Activity — Scan the records for the word "from". Report each line where it occurs.

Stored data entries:
%%
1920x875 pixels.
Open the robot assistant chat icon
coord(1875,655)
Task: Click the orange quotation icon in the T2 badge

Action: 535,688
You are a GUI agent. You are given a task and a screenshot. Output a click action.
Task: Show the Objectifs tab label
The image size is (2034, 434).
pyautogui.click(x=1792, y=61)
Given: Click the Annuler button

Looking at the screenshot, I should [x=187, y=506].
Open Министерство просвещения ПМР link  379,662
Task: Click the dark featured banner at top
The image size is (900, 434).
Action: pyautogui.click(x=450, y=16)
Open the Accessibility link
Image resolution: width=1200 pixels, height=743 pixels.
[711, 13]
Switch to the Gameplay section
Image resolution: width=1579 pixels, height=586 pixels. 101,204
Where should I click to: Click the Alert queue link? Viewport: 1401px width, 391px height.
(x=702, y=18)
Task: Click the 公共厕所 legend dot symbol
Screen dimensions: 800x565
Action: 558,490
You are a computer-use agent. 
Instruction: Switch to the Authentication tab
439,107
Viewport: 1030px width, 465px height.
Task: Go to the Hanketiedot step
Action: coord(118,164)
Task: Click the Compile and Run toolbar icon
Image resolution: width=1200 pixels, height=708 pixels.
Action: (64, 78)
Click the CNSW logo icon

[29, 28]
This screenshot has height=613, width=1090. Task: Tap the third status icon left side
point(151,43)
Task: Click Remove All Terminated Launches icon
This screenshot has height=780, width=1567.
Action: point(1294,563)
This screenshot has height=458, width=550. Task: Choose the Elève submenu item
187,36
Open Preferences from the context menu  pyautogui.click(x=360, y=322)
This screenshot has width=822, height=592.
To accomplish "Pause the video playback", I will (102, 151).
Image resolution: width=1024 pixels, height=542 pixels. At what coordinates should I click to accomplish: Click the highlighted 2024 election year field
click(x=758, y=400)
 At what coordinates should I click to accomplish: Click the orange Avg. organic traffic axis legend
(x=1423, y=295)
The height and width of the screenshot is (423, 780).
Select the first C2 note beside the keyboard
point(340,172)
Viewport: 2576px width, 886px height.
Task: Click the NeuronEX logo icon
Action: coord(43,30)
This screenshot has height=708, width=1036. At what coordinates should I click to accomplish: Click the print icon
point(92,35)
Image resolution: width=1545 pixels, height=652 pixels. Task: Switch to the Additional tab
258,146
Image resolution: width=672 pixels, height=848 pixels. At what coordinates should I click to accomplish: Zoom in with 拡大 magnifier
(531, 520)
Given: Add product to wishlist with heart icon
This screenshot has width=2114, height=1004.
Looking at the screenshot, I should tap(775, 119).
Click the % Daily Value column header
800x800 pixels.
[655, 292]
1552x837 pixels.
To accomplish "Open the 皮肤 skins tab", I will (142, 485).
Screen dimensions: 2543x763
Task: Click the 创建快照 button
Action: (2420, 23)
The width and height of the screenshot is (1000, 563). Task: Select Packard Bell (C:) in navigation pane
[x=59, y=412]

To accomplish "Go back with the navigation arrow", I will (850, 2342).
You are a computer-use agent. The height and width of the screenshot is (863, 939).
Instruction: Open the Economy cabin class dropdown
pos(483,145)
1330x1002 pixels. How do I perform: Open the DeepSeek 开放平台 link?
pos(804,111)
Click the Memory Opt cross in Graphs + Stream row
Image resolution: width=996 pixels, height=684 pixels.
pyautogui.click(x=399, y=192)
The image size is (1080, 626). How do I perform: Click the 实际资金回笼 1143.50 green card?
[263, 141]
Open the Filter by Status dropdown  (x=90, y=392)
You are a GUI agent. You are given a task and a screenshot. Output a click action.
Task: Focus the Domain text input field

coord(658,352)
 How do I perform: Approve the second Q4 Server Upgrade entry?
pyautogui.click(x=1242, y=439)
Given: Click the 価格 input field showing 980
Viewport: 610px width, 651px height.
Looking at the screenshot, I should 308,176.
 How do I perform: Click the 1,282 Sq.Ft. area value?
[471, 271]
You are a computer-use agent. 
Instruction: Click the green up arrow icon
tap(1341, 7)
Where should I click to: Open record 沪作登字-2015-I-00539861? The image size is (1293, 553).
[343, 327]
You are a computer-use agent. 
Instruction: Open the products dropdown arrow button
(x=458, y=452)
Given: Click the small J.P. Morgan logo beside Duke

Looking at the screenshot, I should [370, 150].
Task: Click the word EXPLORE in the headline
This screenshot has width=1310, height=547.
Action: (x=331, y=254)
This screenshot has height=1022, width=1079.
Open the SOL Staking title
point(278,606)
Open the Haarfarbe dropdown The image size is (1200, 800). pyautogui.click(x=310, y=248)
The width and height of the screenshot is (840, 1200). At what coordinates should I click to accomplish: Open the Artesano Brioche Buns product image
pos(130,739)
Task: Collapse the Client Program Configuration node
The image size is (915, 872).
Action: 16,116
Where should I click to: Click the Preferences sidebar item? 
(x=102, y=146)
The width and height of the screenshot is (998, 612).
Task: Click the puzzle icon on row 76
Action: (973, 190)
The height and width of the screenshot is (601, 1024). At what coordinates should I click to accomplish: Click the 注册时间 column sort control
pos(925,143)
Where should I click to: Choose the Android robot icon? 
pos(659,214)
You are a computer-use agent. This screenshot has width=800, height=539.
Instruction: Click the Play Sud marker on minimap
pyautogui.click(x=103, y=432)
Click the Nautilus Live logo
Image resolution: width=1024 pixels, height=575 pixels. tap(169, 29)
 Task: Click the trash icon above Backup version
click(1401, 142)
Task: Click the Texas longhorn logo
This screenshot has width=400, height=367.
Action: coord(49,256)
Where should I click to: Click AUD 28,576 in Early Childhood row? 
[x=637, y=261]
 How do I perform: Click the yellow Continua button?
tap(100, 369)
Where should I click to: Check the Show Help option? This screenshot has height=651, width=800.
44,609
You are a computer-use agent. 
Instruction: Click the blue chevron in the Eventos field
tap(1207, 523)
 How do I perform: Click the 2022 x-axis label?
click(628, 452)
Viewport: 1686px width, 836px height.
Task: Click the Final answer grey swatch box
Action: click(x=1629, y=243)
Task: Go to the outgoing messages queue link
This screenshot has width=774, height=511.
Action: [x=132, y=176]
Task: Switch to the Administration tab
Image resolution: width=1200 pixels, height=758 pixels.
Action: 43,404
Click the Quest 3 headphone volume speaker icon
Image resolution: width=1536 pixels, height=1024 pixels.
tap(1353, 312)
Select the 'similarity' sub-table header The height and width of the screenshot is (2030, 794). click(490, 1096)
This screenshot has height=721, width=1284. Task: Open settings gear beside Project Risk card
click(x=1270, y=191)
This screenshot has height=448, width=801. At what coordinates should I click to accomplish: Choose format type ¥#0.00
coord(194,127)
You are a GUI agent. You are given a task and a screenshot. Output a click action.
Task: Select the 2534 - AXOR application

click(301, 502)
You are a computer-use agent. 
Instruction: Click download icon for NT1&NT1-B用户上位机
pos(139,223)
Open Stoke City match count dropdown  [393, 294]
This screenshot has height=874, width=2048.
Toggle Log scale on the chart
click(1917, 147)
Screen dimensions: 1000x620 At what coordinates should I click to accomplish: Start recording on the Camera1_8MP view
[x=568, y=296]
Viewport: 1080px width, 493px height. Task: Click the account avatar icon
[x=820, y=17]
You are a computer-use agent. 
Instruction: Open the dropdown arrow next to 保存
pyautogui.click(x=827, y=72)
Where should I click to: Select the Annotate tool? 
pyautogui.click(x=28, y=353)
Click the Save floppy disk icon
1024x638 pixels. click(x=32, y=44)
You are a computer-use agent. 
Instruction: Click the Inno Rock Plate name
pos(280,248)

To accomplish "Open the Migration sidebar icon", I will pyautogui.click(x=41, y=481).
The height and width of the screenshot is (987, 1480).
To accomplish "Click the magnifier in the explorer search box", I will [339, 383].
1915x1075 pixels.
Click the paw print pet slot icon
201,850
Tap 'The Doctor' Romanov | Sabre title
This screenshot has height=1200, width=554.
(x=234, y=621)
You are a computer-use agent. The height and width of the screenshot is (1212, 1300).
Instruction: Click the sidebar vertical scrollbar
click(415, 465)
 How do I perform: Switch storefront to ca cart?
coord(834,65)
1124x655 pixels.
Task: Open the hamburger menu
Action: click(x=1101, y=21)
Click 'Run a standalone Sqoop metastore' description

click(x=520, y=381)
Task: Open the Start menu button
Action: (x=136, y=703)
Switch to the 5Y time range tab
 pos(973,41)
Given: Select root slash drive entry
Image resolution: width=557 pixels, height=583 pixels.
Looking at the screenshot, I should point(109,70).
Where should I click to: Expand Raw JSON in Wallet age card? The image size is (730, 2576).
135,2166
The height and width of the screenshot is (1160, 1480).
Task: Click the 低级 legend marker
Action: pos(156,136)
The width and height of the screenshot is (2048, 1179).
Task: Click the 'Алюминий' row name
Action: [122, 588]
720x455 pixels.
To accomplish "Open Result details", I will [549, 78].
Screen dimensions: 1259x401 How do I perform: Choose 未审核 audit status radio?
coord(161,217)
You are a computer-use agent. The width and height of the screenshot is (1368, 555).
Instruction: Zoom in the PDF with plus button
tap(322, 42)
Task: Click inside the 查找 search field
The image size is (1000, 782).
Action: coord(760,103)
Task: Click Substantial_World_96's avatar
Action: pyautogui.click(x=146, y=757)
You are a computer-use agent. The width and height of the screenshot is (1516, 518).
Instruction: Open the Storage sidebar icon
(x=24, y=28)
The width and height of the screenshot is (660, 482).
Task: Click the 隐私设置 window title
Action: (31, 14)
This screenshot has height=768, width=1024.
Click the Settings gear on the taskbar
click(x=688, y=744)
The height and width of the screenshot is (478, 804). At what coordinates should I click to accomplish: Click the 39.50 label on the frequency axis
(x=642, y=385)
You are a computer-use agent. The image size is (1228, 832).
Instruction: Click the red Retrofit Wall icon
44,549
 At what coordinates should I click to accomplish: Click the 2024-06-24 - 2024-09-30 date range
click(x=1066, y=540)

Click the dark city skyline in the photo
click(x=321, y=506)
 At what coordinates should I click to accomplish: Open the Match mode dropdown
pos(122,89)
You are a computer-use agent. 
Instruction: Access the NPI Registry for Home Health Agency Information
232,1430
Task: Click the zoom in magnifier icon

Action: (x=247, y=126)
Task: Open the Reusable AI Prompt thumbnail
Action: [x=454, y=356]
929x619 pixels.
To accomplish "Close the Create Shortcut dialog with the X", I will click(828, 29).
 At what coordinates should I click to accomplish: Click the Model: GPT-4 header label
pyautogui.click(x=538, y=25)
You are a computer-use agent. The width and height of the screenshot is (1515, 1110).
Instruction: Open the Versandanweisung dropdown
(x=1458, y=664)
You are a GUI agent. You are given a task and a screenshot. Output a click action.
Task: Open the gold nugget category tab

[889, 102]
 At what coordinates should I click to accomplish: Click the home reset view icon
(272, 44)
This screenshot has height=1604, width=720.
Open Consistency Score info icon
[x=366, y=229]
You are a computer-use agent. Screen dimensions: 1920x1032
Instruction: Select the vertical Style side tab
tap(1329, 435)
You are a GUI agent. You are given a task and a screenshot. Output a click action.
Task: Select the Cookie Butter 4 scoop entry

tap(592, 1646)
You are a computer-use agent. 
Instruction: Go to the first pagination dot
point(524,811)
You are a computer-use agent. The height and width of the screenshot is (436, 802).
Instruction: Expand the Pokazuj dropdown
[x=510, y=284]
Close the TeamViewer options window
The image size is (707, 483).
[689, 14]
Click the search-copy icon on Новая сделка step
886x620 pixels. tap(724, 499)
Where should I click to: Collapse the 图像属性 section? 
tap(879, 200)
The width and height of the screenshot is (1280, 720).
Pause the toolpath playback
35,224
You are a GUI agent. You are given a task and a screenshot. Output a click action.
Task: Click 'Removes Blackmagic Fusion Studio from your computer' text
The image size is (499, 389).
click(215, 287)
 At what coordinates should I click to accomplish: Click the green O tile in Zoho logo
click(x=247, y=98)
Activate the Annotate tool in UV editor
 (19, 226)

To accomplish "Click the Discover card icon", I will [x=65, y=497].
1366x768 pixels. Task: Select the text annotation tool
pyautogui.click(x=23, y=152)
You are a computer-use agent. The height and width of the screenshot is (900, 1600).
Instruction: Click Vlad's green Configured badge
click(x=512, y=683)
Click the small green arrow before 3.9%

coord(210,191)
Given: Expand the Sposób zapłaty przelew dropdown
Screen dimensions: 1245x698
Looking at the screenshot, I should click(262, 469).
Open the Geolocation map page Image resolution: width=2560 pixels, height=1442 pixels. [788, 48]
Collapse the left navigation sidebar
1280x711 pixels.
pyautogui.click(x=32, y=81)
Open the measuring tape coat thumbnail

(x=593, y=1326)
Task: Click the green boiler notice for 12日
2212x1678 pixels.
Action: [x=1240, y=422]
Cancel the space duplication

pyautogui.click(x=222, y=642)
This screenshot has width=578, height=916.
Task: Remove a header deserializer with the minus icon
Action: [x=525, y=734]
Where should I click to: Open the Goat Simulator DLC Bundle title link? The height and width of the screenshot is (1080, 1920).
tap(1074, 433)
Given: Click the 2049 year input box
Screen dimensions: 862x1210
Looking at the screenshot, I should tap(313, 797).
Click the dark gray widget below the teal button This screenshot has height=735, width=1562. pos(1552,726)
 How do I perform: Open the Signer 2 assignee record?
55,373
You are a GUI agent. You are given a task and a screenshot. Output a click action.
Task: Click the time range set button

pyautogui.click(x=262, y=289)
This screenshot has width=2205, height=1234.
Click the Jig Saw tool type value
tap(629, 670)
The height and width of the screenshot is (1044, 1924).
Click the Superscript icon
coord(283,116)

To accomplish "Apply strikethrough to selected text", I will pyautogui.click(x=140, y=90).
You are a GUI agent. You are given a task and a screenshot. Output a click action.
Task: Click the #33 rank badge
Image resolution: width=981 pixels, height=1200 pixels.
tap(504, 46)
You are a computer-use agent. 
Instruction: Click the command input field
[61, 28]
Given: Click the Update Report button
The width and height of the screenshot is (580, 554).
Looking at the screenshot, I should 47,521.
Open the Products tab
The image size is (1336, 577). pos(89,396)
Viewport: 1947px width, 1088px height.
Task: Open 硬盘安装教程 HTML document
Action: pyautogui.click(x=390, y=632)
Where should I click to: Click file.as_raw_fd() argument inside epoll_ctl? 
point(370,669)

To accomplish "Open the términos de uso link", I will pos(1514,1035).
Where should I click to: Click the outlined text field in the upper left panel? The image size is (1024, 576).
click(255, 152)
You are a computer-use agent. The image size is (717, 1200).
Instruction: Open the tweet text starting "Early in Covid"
%%
Solution —
Open Preferences from the context menu  pyautogui.click(x=360, y=322)
Task: Click 'Removes Blackmagic Fusion Studio from your computer' text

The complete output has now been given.